## WHAT THE TASK REQUIRES
From the data below, return only the lines from the one with "Given: Open file browser for the Mobile image" through the one with "Given: Edit the", exact and inclusive, with pictures left out.

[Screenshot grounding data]
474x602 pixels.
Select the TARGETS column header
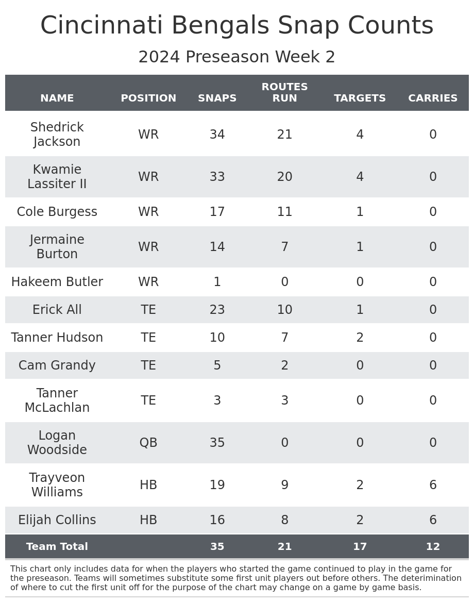click(x=360, y=98)
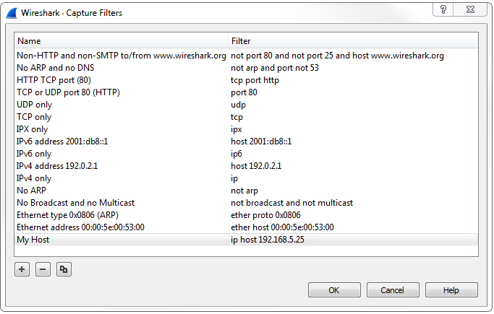Image resolution: width=494 pixels, height=314 pixels.
Task: Sort list by the Name column header
Action: tap(121, 41)
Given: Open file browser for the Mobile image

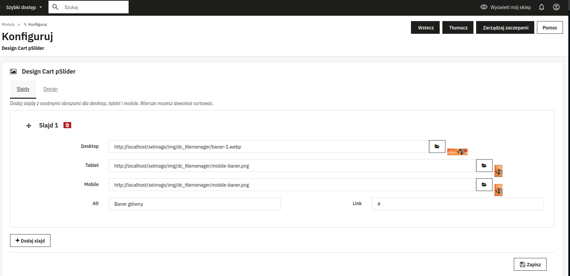Looking at the screenshot, I should (484, 185).
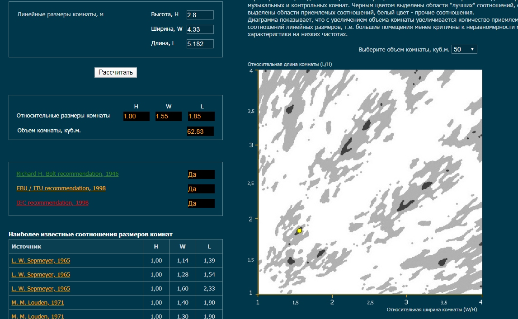This screenshot has height=319, width=518.
Task: Open the room volume dropdown showing 50
Action: 464,49
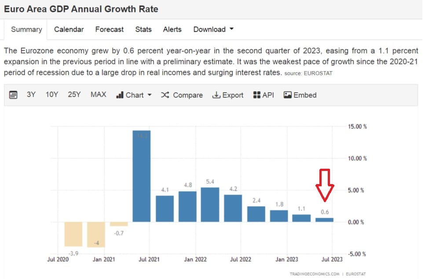Viewport: 425px width, 279px height.
Task: Set chart range to 3Y
Action: pos(31,94)
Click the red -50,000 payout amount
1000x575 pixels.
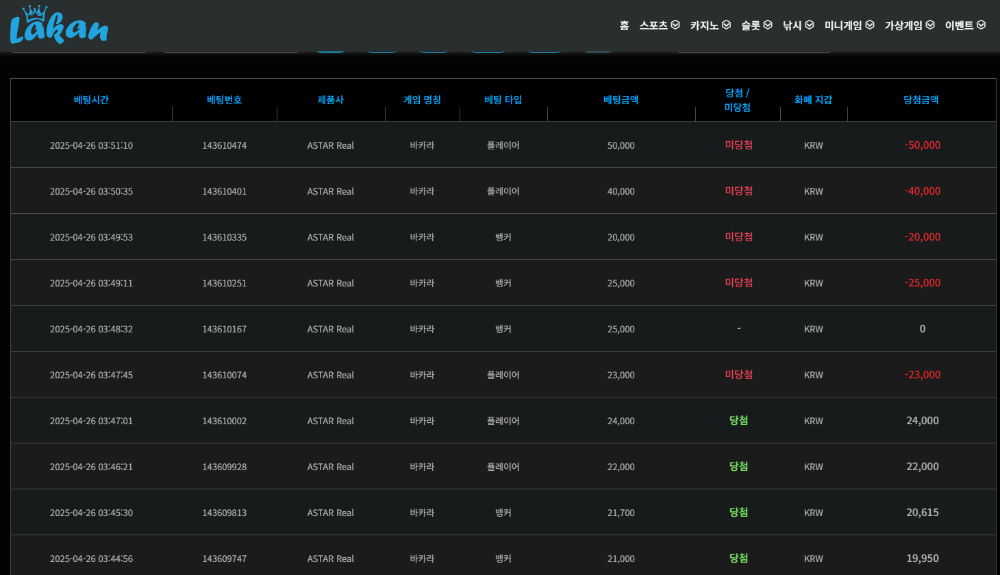click(x=922, y=145)
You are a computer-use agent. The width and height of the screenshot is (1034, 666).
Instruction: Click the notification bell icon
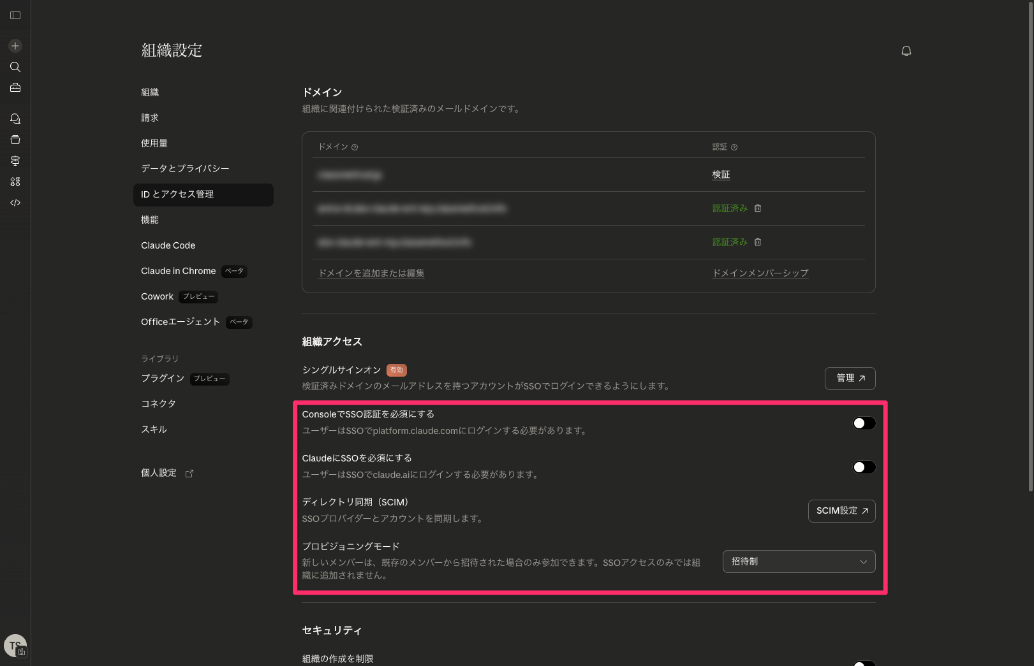pyautogui.click(x=906, y=51)
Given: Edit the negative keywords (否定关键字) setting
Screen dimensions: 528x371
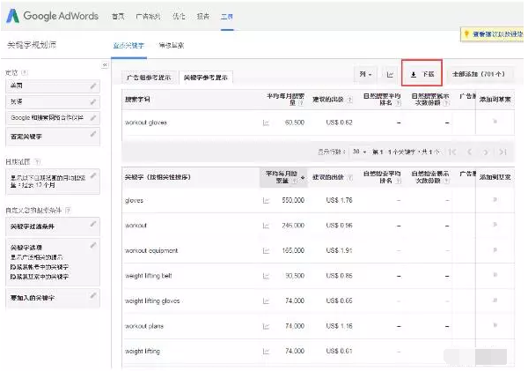Looking at the screenshot, I should pyautogui.click(x=93, y=136).
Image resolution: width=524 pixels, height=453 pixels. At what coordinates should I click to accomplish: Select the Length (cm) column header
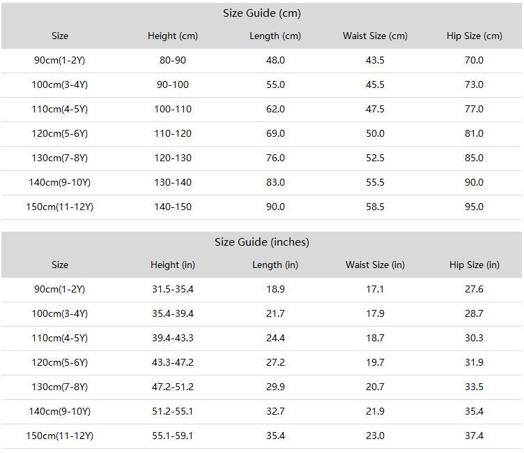click(x=275, y=36)
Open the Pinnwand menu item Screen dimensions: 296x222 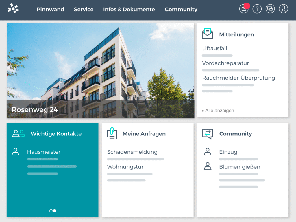pos(50,9)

## ANSWER TO THIS TASK
Given: Open file browser for the Mobile image

Looking at the screenshot, I should (484, 185).
This screenshot has height=319, width=518.
Task: Open the room volume dropdown showing 50
Action: 464,49
Viewport: 425px width, 279px height.
Task: Set chart range to 3Y
Action: pos(31,94)
Click the red -50,000 payout amount
1000x575 pixels.
click(x=922, y=145)
You are a computer-use agent. The width and height of the screenshot is (1034, 666).
Instruction: Click the notification bell icon
pyautogui.click(x=906, y=51)
Given: Edit the negative keywords (否定关键字) setting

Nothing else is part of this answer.